Film Series Explores the Lives of Artists at The Clark this Fall

Old Masters in New Frames
Film Series Explores the Lives of Artists at
The Clark in Williamstown this Fall

The Sterling and Francine Clark Art Institute is offering a free film series featuring well-regarded feature films about seven famous artists.  Older students interested in art, art history, and film can learn about artists from varying time periods and artistic styles, and each screening will include an introduction and post-film discussion with museum curators and art educators.

Topics presented in the films include artist Andrei Tarkovsky and the history of medieval Russia, Italian Baroque painting and portraiture, and the art and life of Vincent Van Gogh (used to illustrate a film adaptation of Irving Stone’s novel Lust for Life).

While the focus of each screening is on a particular artist, their passionate lives and the history of their form of expression and/or the context within which their life and work took place, the film series offers a unique opportunity for older students to learn about periods of history not often included in traditional school history curricula.  The films themselves are also a valuable way to learn – learners who best absorb information when visuals are presented will enjoy the creative and aesthetically pleasing and dramatic ways in which information is conveyed.

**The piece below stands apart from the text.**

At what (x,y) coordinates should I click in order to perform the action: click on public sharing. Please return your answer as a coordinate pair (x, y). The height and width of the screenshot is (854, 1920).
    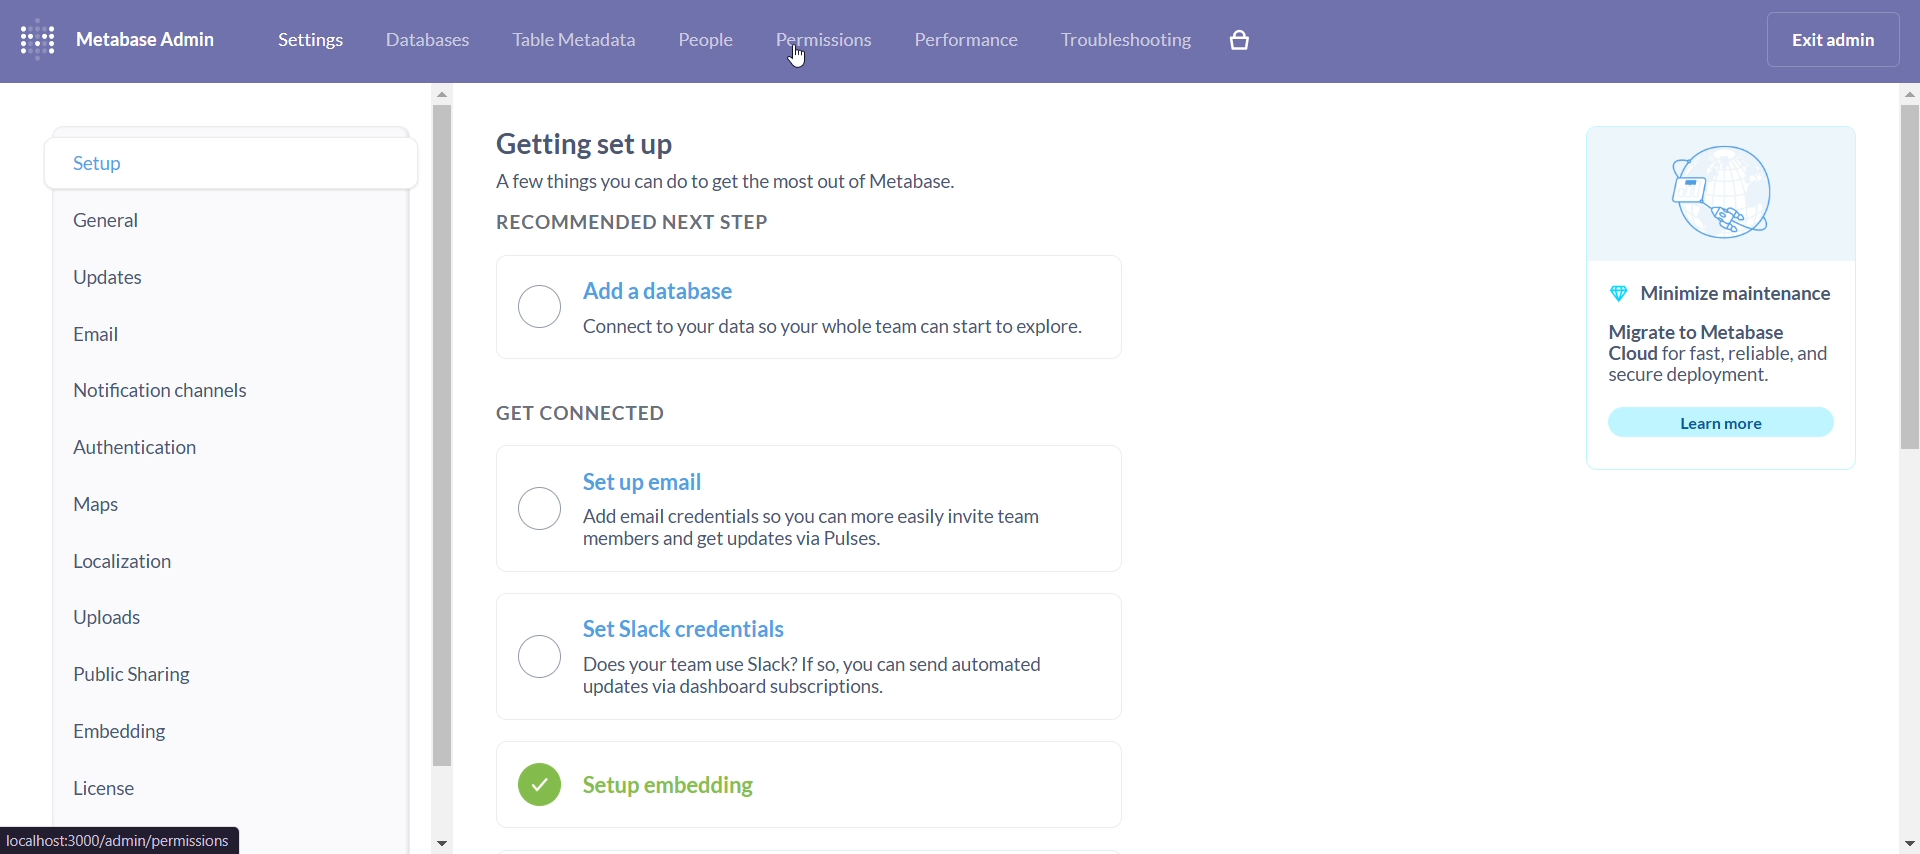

Screenings will take place on Thursday evenings beginning September 20th at 7pm, and admission is free.  The Clark Institute is located at 225 South Street, Williamstown, MA.  For more information, call 413-458-2303. www.clarkart.edu

  • September 20 Thursday 7:00 pm: Andrei Rublev.  (1966, 205 min, Russian with subtitles)  Andrei Tarkovsky’s masterful epic explores not just the life and work of the famous icon painter, but the whole cosmos of late medieval Russia, in a cinematic classic of art, faith, and history.  Steve Satullo, film programmer for the Clark, will introduce the series and the film.  For the convenience of viewers, this film will be repeated on Friday 9/21, with Part One at 1:00 pm and Part Two at 3:00 pm.
  • October 4 Thursday 7:00 pm: The Mill & the Cross.  (2011, 95 min.)  Lech Majewski offers a unique portal — through special effects and dramatization — for entering the world of a Pieter Bruegel painting, with the artist himself (played by Rutger Hauer) as guide.  Keith Moxey, Chair of Art History at Barnard College and former Robert Sterling Clark Visiting Professor at Williams College, will provide context and commentary on the film.
  • October 18 Thursday 7:00 pm: Caravaggio.  (1986, 90 min.)  Derek Jarman’s bold experiment in portraiture tells the story of the scandalous Italian Baroque painter, played by Nigel Terry, with his muse and model played by Tilda Swinton.  Michael Cassin, director of the Clark‘s Center for Education in the Visual Arts, will tell tales about the painter and his world.
  • November 1 Thursday 7:00 pm: Edvard Munch.  (1974, 172 min.).   Peter Watkins’ brilliant docudrama follows the early life and career of the grim Norwegian painter, showing what led to The Scream.  Jay Clarke, Manton Curator of Prints, Drawings, and Photographs for the Clark and author of Becoming Edvard Munch: Influence, Anxiety, and Myth, will introduce and assess the film.
  • November 15 Thursday 7:00 pm: Lust for Life.  (1956, 122 min.)  Vincente Minnelli’s adaptation of the Irving Stone novel is an unusually serious Hollywood biopic, imbued with the colors of Vincent Van Gogh’s art and life.  Kirk Douglas gives an impassioned performance as Van Gogh, with Anthony Quinn as Paul Gauguin.  Perspective will be provided by Richard Kendall, Curator at Large for the Clark and author of Van Gogh’s Van Goghs.